*About this exercise*.
The span to copy runs from the line containing "CLIMA (60, 645)" to the last line below. Copy it exactly, with nothing else.
### Supplied data
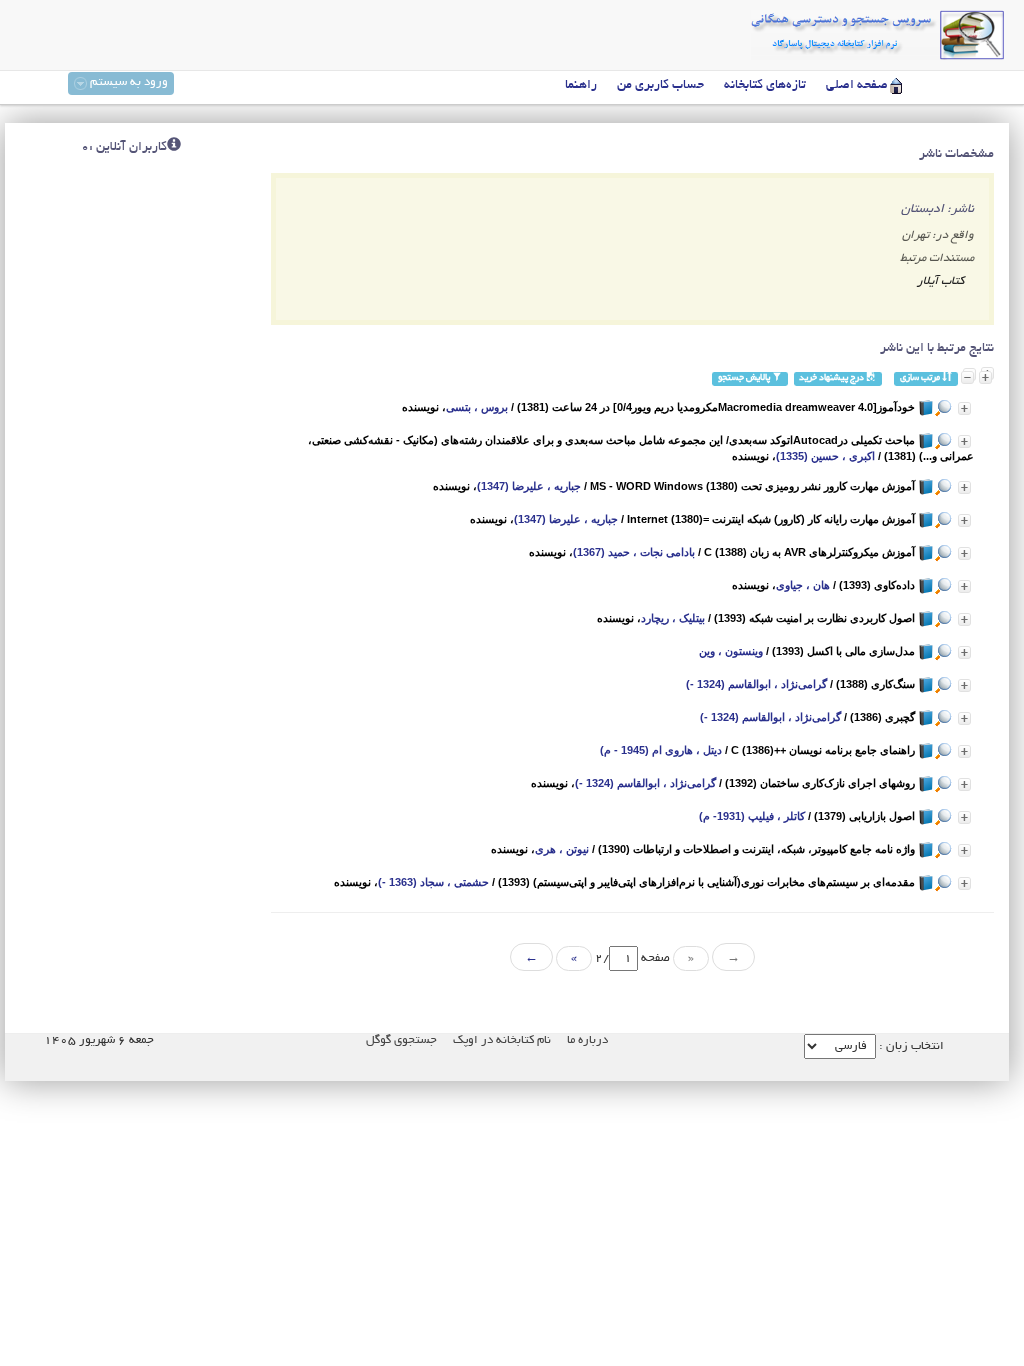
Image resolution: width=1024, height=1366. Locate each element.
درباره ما (587, 1040)
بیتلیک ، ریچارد (673, 618)
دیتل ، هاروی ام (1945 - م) (661, 750)
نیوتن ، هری (562, 849)
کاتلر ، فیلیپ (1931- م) (752, 816)
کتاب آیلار (940, 281)
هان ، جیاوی (803, 585)
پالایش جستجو (745, 378)
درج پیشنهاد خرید (832, 378)
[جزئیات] (964, 408)
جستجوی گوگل (401, 1040)
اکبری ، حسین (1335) (825, 456)
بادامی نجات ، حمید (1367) (634, 552)
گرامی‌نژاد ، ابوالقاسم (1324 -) (756, 684)
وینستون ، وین (731, 651)
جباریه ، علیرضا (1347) (529, 486)
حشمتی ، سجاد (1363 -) (433, 882)
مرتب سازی (921, 378)
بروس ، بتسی (477, 407)
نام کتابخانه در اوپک (502, 1040)
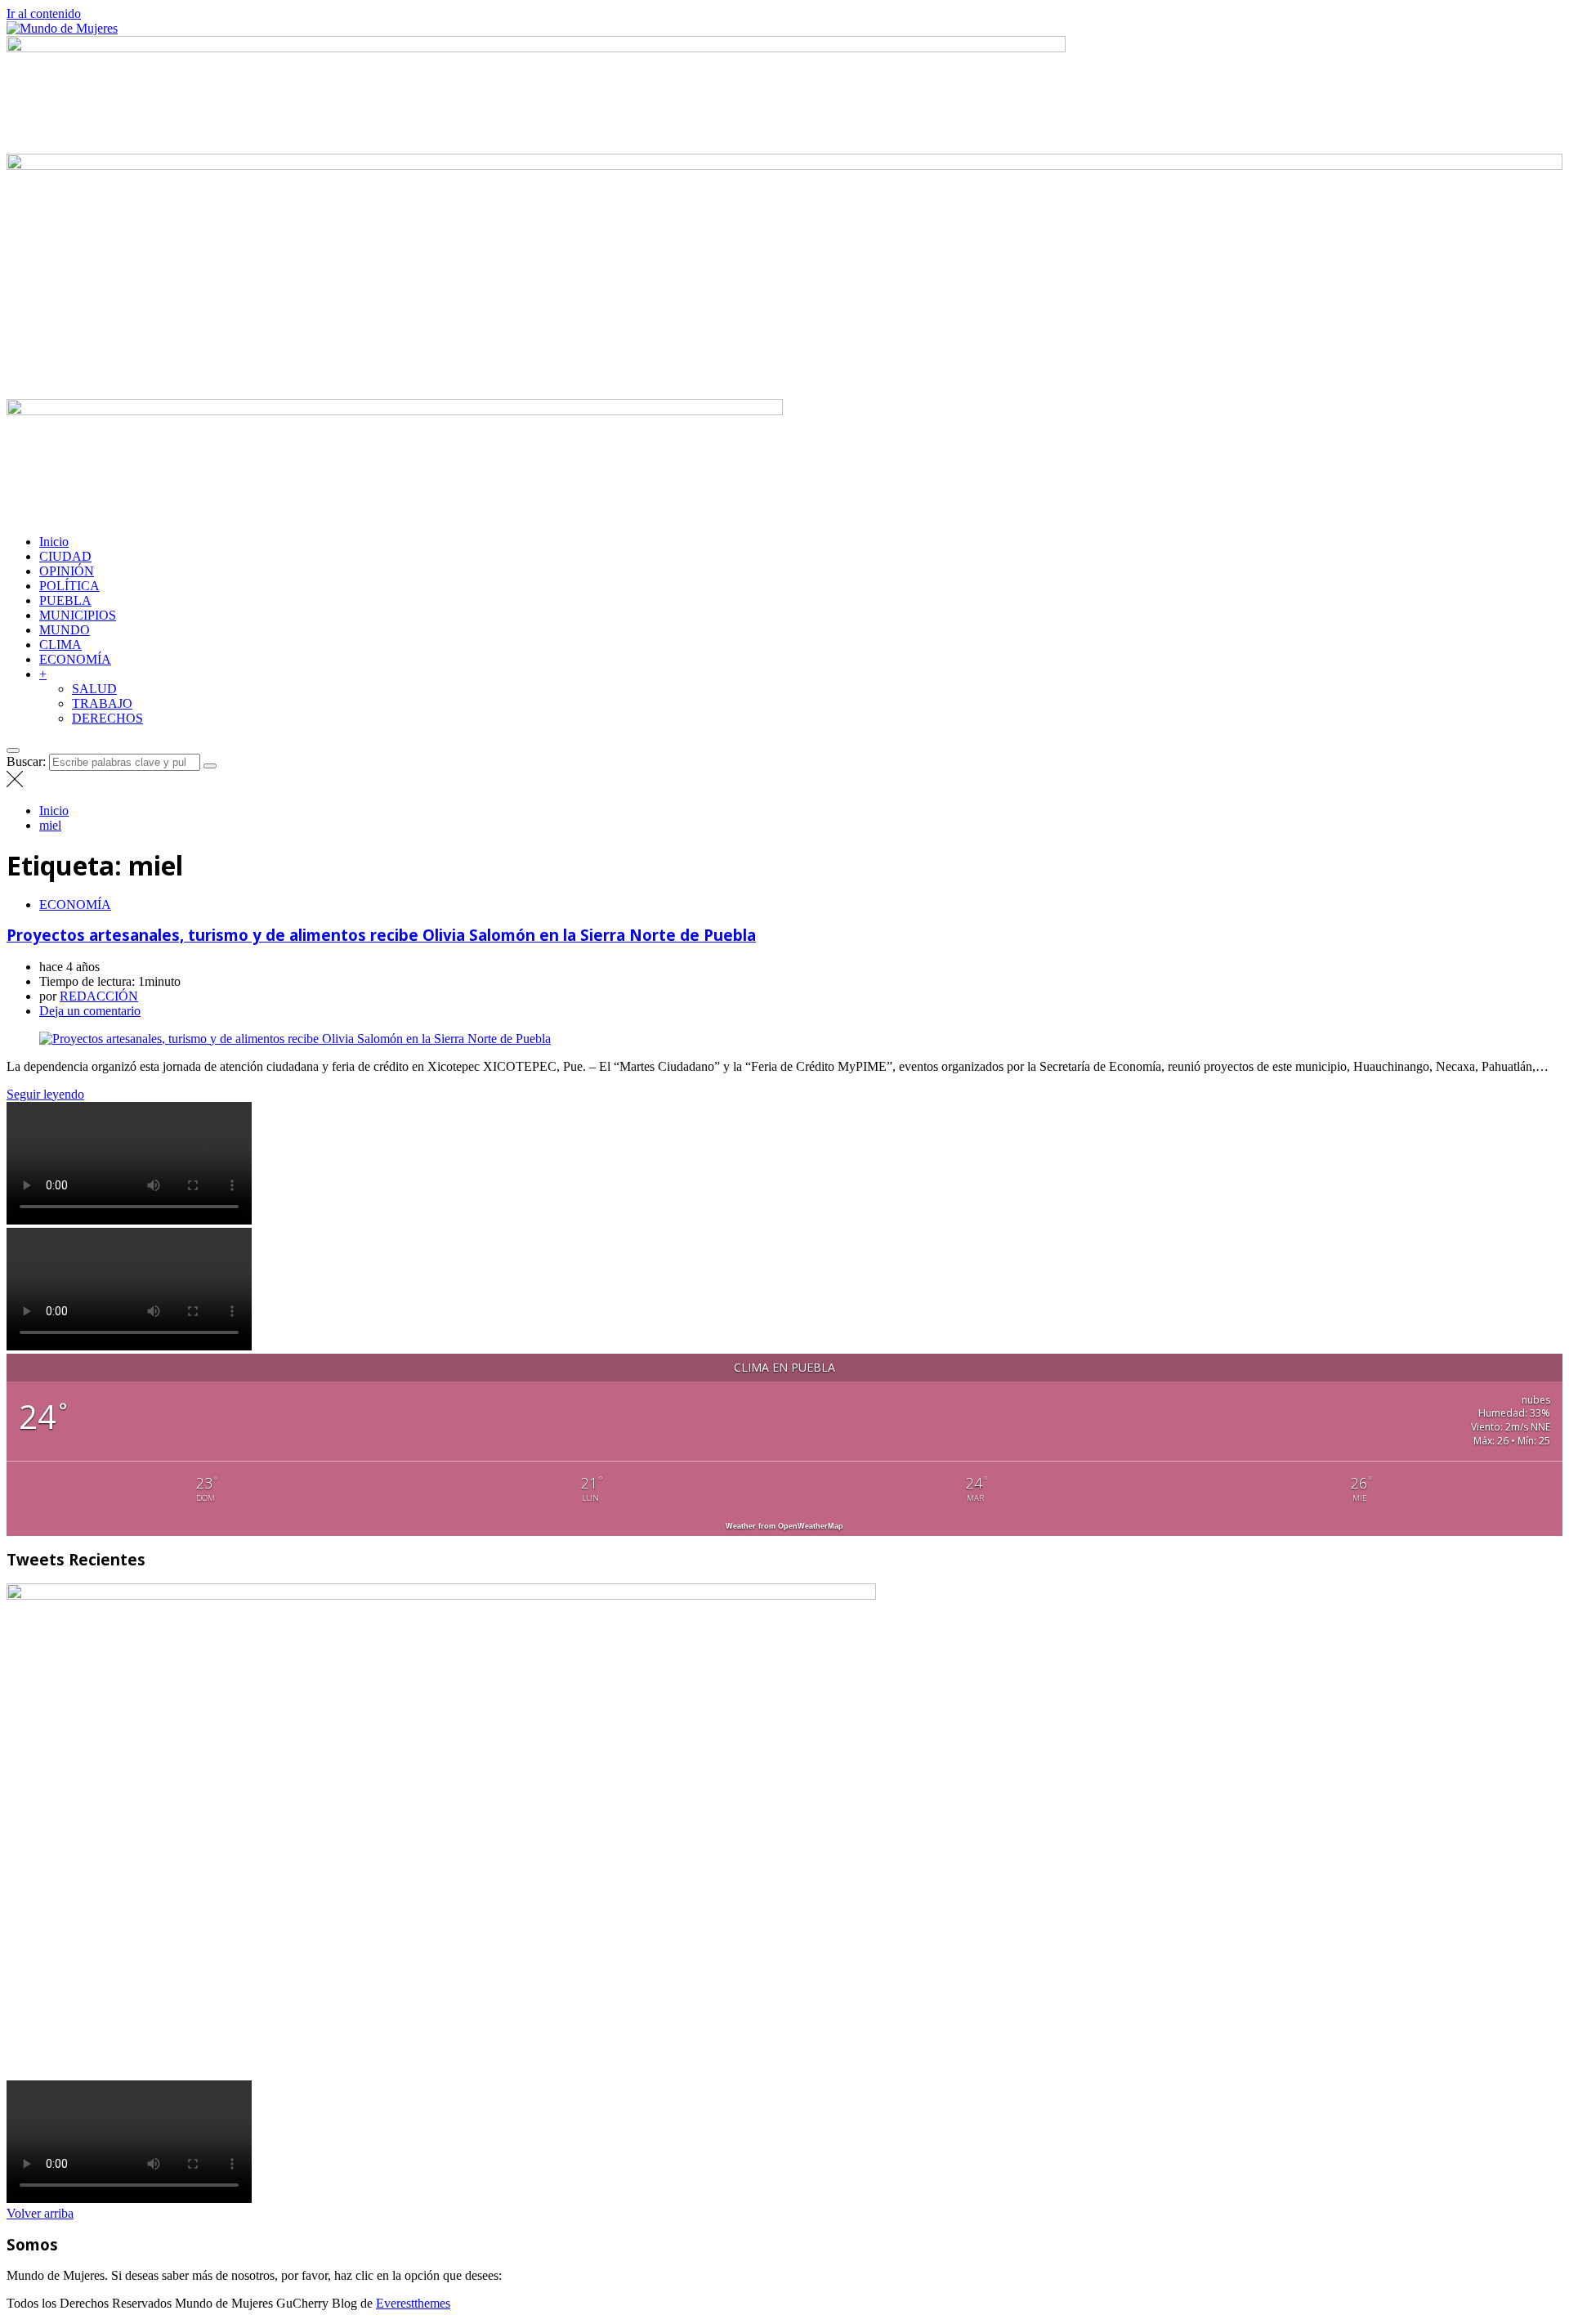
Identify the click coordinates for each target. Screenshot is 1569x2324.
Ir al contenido (44, 13)
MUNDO (64, 630)
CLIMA (60, 645)
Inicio (54, 542)
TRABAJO (102, 703)
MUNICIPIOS (77, 615)
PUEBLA (65, 600)
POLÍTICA (69, 586)
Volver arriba (40, 2213)
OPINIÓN (66, 571)
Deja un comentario (90, 1011)
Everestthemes (413, 2303)
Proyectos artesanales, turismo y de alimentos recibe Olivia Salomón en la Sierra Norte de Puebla (381, 935)
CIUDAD (65, 556)
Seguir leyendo (45, 1094)
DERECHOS (107, 718)
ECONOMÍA (75, 659)
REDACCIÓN (99, 996)
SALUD (94, 689)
######
*Output for this exercise*.
CLIMA (60, 645)
Inicio (54, 542)
TRABAJO (102, 703)
MUNICIPIOS (77, 615)
PUEBLA (65, 600)
POLÍTICA (69, 586)
Volver arriba (40, 2213)
OPINIÓN (66, 571)
Deja un comentario (90, 1011)
Everestthemes (413, 2303)
Proyectos artesanales, turismo y de alimentos recibe Olivia Salomón en la Sierra Norte de Puebla (381, 935)
CIUDAD (65, 556)
Seguir leyendo (45, 1094)
DERECHOS (107, 718)
ECONOMÍA (75, 659)
REDACCIÓN (99, 996)
SALUD (94, 689)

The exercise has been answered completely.